Video-display supplier Akai entered the component audio business here at International CES with step-up products intended to elevate Akai’s image and help the company further expand its distribution through retailers with assisted-selling floors, said newly appointed president /CEO Gary Lafferty. Distribution plans include dealers with custom-installation divisions.

In video, the company’s focus is on midpriced and lower midpriced displays, including plasmas and DLPs, Lafferty said.

The new audio strategy, which recalls the brand’s high-end audio heritage, follows a 2004 expansion by Akai into assisted selling floors to complement its warehouse-club channel. The company started 2004 with six customers and six SKUs and ended the year with 21 SKUs and 34 customers with more than 2,500 outlets, Lafferty said. The customers include H.H. Gregg, Circuit City and Conn’s. The company’s plan is to end 2005 with about 45 customers and about 5,000 outlets.
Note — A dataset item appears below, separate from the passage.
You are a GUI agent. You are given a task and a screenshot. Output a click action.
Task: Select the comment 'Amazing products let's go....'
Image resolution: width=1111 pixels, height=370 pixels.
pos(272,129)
Because the Akai name is well-known to baby boomers, the company is targeting retailers where that generation shops, Lafferty said. “We will be in all channels, but we won’t overpopulate a single channel,” he added.

Planned audio products include two seven-channel A/V receivers, at a suggested $899 and $1,199, both with HDMI switching, and two $1,999 power amps. All products feature BlueTube amplification technology that brings down the cost of tube amplification to moderate price points and uses cool-running tubes that combine the sonic performance of traditional tubes with the longevity of solid-state electronics, the company said. The tubes’ blue glow will be visible through front-panel windows on the receivers.

The company is also incorporating a new type of electrostatic speaker technology to substantially reduce the price of flat-panel electrostatic technology. The high-efficiency speakers include a suggested-$3,000/pair floorstanding tower and a shorter model that will create a 5.1-channel speaker system, with powered subwoofer at $2,000. The speakers can be mounted on a wall.

All components are due in May.

To round out its A/V selection, the company plans to enter the autosound aftermarket as well as the HTiB, shelf-system and boombox markets.

The car products are due in the second quarter with midrange to high-end speakers and amps, some using BlueTube technology. Products will be available to existing accounts, but mobile electronics specialists and mass-market retailers will also be targeted.

For now, three HTiBs are due in about 90 to 120 days, all with integrated DVD and all with wireless surround speakers. They start at a suggested $199 and run to $399 for a model with DVD recorder and slots for multiple flash-memory cards.

Two microsize shelf systems include a model with a DVD player, MP3 playback, RDS, DiVX and multiple card slots, at an approximate suggested $149. The version with CD player but no DVD playback will be a suggested $89.

In an internal change, the Akai sales team will begin selling Nakamichi-brand audio and will work with the Nakamichi marketing staff, Lafferty said. Both brands are marketed in the United States by Akai Product Holdings (APH), a subsidiary of Woodland Hills, Calif.-based ESI Enterprises, a diversified company whose holdings include a sporting goods manufacturer, commercial and residential real estate, and Compact Power Systems, which markets the CellBoost brand of disposable cellphone batteries.

Effective Feb. 1, Hong Kong’s Grande Group will invest in APH, making it a joint venture with ESI. Grande owns the Nakamichi, Akai, Kawa and Sansui brands. The Grande investment gives ESI the confidence to invest more in the brand than a limited-term licensing agreement would, Lafferty said.